The Company has been advised by its independent public accountants
that, if this matter has not been resolved prior to the completion of
their audit of the Company's financial statements for the year ending
December 31, 1994, their auditors' report on those financial statements
will include an explanatory paragraph relating to this contingency.

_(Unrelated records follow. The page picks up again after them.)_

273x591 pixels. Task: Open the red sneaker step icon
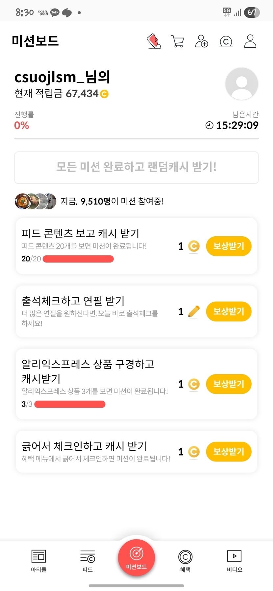[154, 41]
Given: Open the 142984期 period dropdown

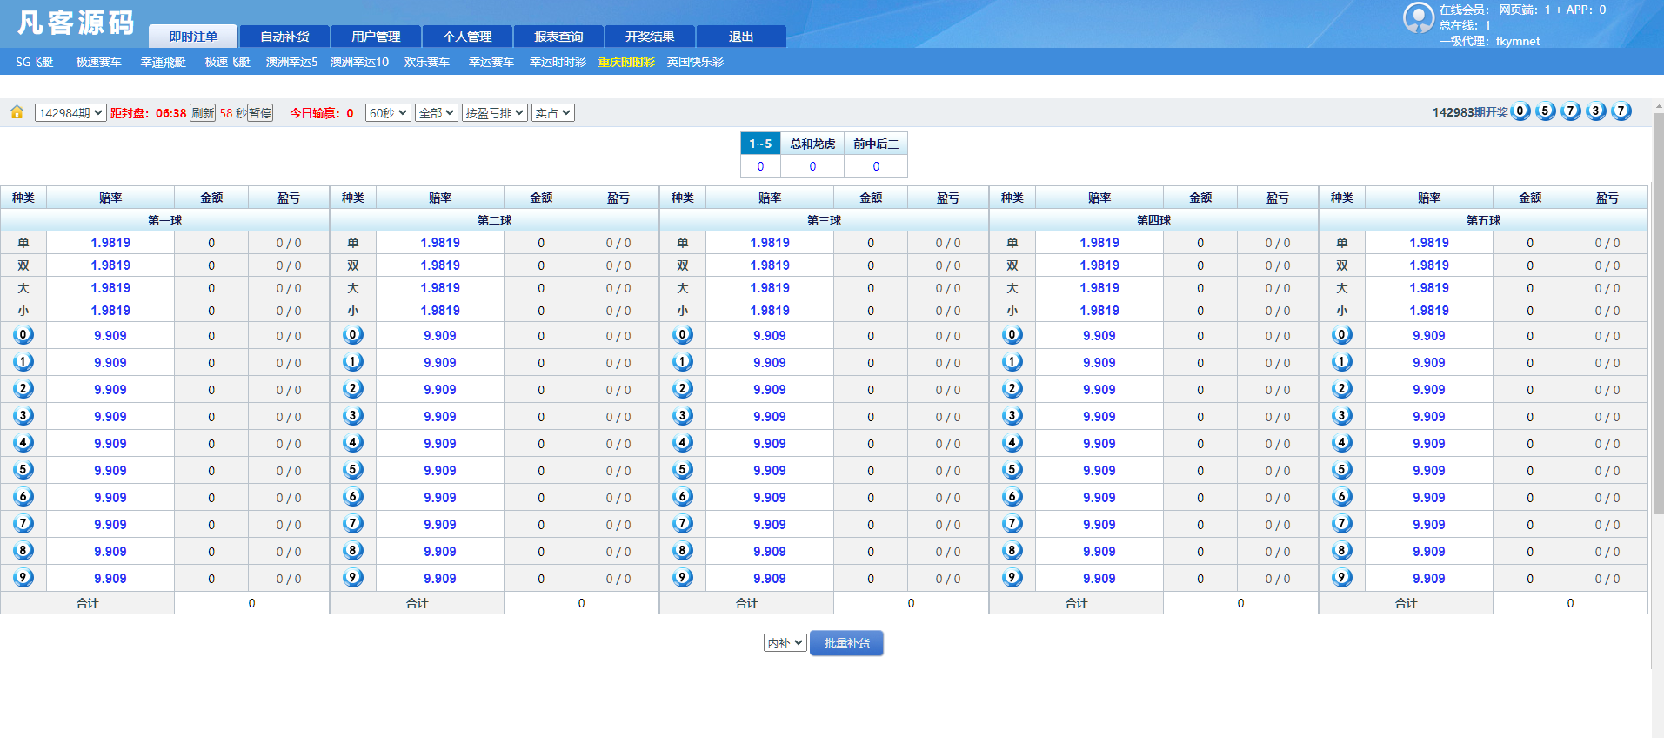Looking at the screenshot, I should click(x=70, y=113).
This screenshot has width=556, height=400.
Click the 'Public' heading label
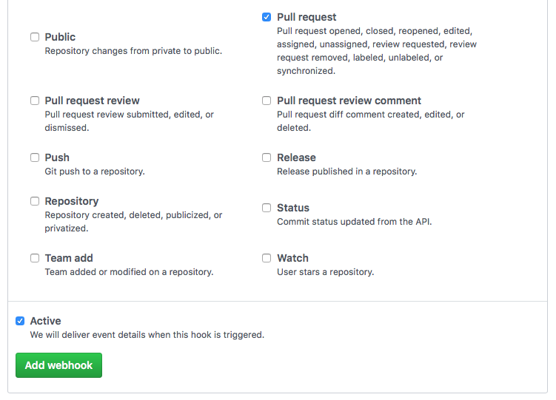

Energy Cost Adjustment Clause (ECAC):
- ------------------------------------
In accordance with mechanisms established by the CPUC, the Company
accumulates the differences between actual costs of generating
electricity and the revenues designed to recover such costs. To the
extent costs exceed revenues, the undercollection accumulates in the
ECAC balancing account. Over the past few years, the Company has
experienced a significant increase in the level of balancing account
undercollection related to its electric energy costs. The increase
primarily results from Diablo Canyon's generation exceeding that
forecasted in the annual ECAC proceeding, increased fuel costs, the use
of higher-cost energy sources to compensate for less than normal hydro
conditions and the deferred recovery of undercollected balances. As of
September 30, 1994, the ECAC balancing account undercollection was
approximately $730 million.
Absent significant electric rate increases, recovery of the ECAC
undercollection would be dependent upon achieving extensive cost
reductions. In 1993 and 1994, the Company elected to defer, without
interest, recovery of the undercollection until such time as it could
implement sufficient cost reductions to facilitate recovery without
significantly increasing rates.
The ability of the Company to recover the ECAC balancing account
undercollection has been limited as a result of the Company's freeze on
retail electric rates. The Company kept retail electric rates flat in
1994, and proposes to freeze such rates in 1995, and has a five-year
goal of reducing its system-wide average electric rates. The Company
is pursuing various options to recover the ECAC undercollection in a
reasonable period of time. In the event that none of these options
result in the recovery of the ECAC undercollection, the Company will
have to write off some or all of the ECAC undercollection.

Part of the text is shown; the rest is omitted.